### ACTIVITY
Output exactly the lines between the one holding "Click the error" and the last line of the data below, both of those lines included.

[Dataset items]
"""
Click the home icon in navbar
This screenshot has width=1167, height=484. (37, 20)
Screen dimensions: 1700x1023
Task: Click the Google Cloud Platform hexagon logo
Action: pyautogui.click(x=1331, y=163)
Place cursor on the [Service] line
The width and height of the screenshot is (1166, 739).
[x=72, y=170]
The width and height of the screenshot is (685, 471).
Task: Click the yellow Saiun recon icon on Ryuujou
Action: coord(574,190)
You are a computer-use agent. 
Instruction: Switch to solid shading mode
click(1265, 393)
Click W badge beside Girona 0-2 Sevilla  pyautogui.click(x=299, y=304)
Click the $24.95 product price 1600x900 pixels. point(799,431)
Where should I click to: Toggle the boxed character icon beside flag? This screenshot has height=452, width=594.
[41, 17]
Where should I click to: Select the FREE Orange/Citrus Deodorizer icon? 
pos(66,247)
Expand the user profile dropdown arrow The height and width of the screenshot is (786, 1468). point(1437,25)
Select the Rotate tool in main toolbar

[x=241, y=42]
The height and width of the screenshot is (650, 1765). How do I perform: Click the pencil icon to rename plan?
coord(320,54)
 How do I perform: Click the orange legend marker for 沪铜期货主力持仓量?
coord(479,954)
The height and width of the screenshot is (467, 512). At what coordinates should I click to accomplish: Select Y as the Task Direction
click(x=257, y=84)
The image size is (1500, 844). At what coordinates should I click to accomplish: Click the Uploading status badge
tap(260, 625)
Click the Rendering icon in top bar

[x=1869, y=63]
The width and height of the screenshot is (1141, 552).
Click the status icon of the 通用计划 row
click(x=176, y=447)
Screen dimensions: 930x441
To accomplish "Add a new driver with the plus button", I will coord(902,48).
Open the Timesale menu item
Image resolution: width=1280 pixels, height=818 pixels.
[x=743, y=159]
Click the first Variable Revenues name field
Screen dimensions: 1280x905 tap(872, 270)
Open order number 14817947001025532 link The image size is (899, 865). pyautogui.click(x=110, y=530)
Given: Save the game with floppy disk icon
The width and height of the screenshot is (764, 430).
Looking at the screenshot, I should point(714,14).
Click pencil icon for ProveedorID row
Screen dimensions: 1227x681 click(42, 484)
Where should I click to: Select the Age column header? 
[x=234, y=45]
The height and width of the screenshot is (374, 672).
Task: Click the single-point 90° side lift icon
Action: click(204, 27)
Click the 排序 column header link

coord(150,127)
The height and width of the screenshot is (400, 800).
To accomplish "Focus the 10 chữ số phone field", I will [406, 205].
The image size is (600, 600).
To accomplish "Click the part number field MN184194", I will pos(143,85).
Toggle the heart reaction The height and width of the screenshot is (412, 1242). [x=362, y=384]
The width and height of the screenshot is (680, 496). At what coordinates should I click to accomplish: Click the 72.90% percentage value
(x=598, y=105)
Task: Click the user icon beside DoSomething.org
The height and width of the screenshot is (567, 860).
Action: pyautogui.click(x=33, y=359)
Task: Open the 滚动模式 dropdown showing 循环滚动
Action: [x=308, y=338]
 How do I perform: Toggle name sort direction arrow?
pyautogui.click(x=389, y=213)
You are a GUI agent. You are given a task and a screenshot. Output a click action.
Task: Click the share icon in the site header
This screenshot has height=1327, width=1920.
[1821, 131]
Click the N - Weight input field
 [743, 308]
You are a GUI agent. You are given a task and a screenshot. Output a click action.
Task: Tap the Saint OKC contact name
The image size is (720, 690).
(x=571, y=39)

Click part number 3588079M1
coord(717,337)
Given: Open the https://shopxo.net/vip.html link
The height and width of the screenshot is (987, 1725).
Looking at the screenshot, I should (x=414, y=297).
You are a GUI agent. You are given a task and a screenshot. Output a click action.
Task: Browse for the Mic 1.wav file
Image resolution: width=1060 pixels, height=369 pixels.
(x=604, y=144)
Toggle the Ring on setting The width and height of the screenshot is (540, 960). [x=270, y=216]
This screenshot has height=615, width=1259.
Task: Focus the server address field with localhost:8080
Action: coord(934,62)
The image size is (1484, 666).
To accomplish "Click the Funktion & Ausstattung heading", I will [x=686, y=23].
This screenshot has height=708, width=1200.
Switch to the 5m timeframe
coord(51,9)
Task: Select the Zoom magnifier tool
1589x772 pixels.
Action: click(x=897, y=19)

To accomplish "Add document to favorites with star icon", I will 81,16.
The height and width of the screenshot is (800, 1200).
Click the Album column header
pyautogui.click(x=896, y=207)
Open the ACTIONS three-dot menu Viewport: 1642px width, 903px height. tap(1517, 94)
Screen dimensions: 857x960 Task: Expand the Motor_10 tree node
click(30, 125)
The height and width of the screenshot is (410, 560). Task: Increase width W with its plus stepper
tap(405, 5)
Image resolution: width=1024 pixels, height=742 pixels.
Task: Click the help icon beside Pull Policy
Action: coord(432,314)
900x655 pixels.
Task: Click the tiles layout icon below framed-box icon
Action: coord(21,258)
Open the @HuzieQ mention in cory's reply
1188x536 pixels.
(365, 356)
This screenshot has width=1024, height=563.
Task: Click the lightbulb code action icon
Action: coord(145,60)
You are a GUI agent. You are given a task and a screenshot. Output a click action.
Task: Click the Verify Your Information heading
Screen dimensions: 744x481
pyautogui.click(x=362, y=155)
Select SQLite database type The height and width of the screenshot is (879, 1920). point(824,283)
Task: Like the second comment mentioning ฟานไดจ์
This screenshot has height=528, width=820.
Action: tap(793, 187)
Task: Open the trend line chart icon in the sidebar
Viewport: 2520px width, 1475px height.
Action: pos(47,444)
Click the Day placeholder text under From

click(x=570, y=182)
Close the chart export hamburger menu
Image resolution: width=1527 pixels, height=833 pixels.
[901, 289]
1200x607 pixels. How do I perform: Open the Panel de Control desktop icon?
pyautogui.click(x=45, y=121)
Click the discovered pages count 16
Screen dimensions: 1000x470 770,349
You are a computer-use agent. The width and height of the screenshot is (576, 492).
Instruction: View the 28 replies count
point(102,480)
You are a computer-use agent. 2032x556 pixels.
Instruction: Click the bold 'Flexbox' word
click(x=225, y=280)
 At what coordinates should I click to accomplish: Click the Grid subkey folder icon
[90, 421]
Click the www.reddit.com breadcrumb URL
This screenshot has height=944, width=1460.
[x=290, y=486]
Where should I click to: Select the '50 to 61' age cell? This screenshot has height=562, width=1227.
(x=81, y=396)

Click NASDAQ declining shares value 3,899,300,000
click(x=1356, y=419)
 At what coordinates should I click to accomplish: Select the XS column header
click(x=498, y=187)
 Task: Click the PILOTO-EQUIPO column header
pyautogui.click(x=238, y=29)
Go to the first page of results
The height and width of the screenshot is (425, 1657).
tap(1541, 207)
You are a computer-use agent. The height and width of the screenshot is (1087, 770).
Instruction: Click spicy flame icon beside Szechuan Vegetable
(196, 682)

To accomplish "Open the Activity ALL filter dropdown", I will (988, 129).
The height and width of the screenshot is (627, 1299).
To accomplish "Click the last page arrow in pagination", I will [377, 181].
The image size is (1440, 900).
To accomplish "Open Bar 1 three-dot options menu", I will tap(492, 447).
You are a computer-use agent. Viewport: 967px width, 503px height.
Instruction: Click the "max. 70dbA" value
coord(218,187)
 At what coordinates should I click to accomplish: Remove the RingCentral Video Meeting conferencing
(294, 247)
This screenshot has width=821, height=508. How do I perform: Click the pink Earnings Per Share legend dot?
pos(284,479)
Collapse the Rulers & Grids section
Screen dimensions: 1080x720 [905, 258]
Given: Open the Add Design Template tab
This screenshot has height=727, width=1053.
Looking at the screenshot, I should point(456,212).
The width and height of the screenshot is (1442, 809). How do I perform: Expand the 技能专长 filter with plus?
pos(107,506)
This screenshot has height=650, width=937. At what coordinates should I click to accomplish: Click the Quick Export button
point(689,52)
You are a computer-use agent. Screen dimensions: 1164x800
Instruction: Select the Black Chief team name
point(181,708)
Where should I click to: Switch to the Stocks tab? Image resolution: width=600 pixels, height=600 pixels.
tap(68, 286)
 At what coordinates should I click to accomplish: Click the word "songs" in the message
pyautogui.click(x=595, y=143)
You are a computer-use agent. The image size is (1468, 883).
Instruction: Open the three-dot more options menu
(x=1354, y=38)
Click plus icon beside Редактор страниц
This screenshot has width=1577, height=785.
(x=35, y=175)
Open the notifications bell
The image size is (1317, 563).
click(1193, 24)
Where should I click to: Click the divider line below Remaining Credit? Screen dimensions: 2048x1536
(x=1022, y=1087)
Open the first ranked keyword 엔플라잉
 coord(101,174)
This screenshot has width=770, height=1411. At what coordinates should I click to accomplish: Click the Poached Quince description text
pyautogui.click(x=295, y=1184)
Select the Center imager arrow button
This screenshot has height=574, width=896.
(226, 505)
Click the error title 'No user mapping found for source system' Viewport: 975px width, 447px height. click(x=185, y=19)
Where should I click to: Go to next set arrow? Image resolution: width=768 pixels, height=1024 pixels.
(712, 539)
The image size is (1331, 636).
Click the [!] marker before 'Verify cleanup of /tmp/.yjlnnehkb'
"""
### ANSWER TO THE EXERCISE
Click the error title 'No user mapping found for source system' Viewport: 975px width, 447px height. click(x=185, y=19)
Where should I click to: Go to next set arrow? Image resolution: width=768 pixels, height=1024 pixels.
(712, 539)
The image size is (1331, 636).
Click the [!] marker before 'Verify cleanup of /tmp/.yjlnnehkb'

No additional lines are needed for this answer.